Stories tagged: women farmers

Agriculture and Enterprise Skills for Women Smallholder Farmers

Women play a vital, but often ignored, role in addressing hunger. Whilst a large proportion of farmers in the developing world are female, many lack voice and organisation.  To boost women smallholders’ productivity and reduce their vulnerability to various challenges, women need to be able to access and apply appropriate training for rural livelihoods.

A recent project – Training for Rural Development – highlights the many challenges that women marginal farmers face on a daily basis in their efforts to produce food for their families and communities and focuses on how training can contribute to improved livelihoods for women in the developing world. The research project was conducted by City & Guilds Centre for Skills Development, a not-for-profit research and development organisation that spent January to August 2009 researching and reviewing past and present international projects helping women farmers.

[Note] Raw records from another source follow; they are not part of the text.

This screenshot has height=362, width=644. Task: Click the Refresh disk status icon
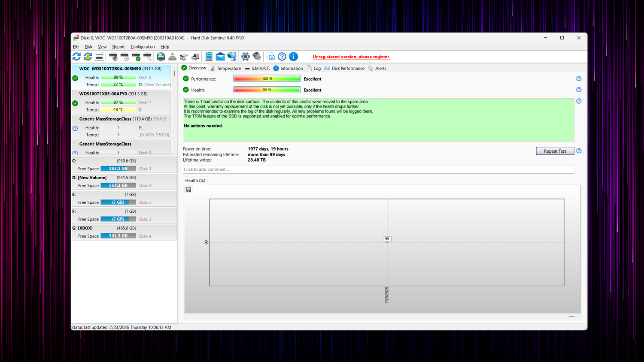click(76, 57)
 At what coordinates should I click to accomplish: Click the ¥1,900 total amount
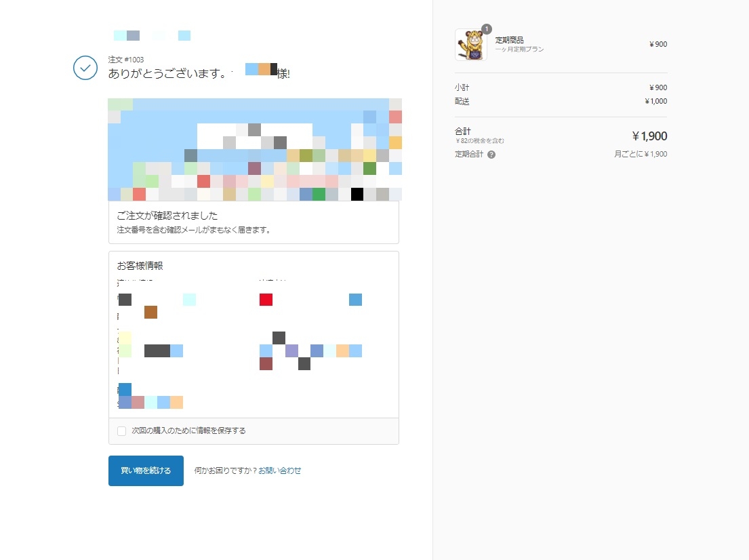coord(649,136)
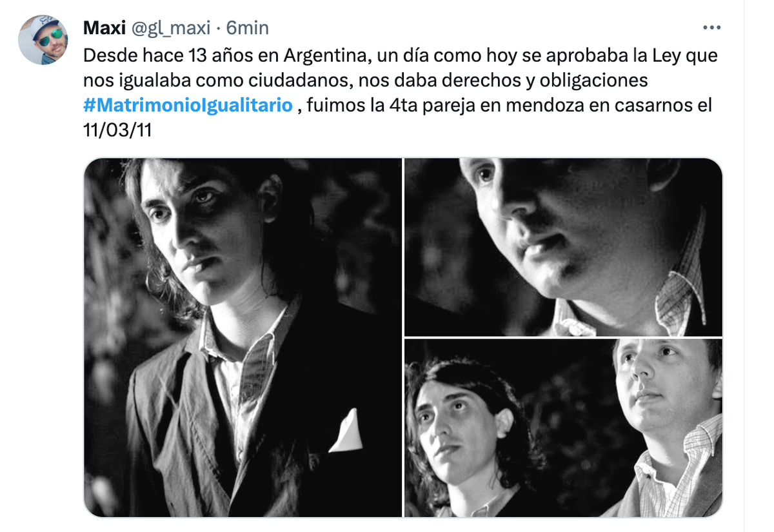Viewport: 774px width, 532px height.
Task: Click the white pocket square in the photo
Action: point(347,431)
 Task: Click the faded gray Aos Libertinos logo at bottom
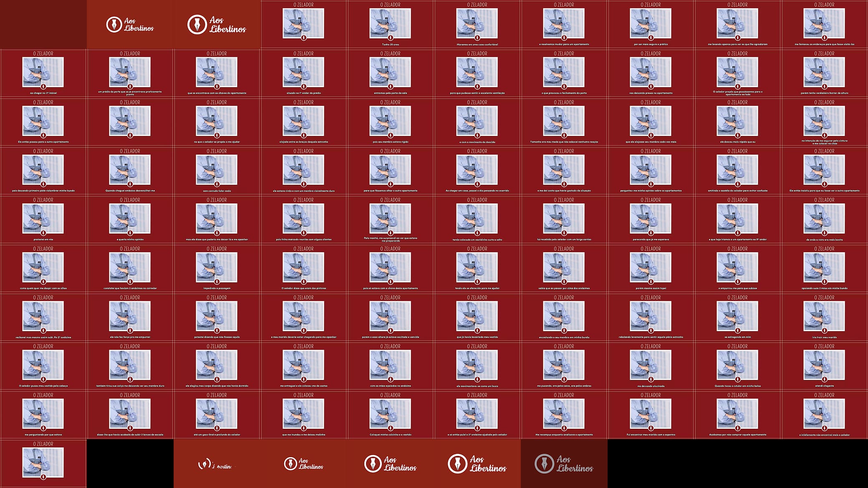(564, 463)
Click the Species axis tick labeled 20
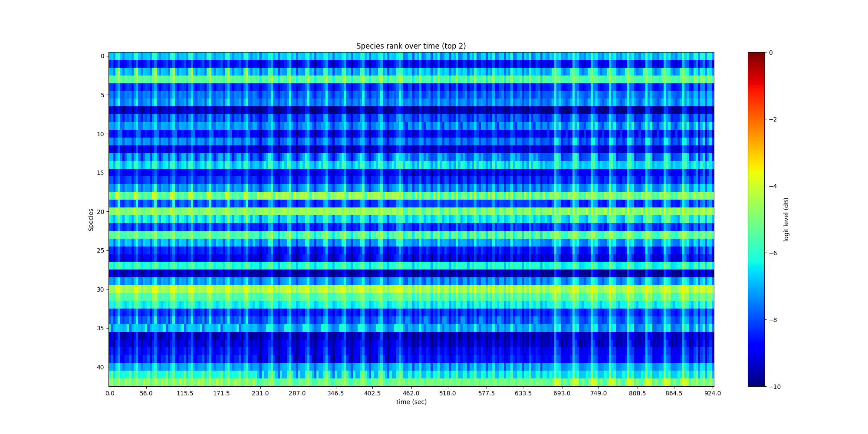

Having evaluated the success of various training schemes in different contexts and different countries, the project’s report offers six key findings:

  1. Enterprise training is valuable in helping women branch out into small business.
  2. To improve women smallholders’ access to training, their particular situations – including their level of literacy and domestic chores – need to be taken into account.
  3. A systematic approach to training for women should be taken, whereby the whole community is involved, to improve women’s positions.
  4. Groups are particularly important in enabling access to training for women, and helping to disseminate information from that training.
  5. Increasing technology use helps to improve agricultural yields whilst reducing the amount of work needed to go into production.
  6. Training programmes needs to be coordinated with improving women farmers’ access to resources to purchase inputs and technologies, and building strong rural infrastructure links to enable women to access training.

After the review phase, the project held four field trials over two countries; Ghana and India. Using lessons from these case studies, the project draws out four recommendations in reaching and supporting women farmers:

  1. Projects must engage with the women and their current challenges through providing a long-term commitment to the community.
  2. Projects must use existing community structures, for example engaging with community leaders, to make training more effective.
  3. Changes need to be introduced in stages that women can manage themselves. Including managerial skills in training programmes can help to support them in this.
  4. Projects can secure longer-term change by engaging effectively with local government structures.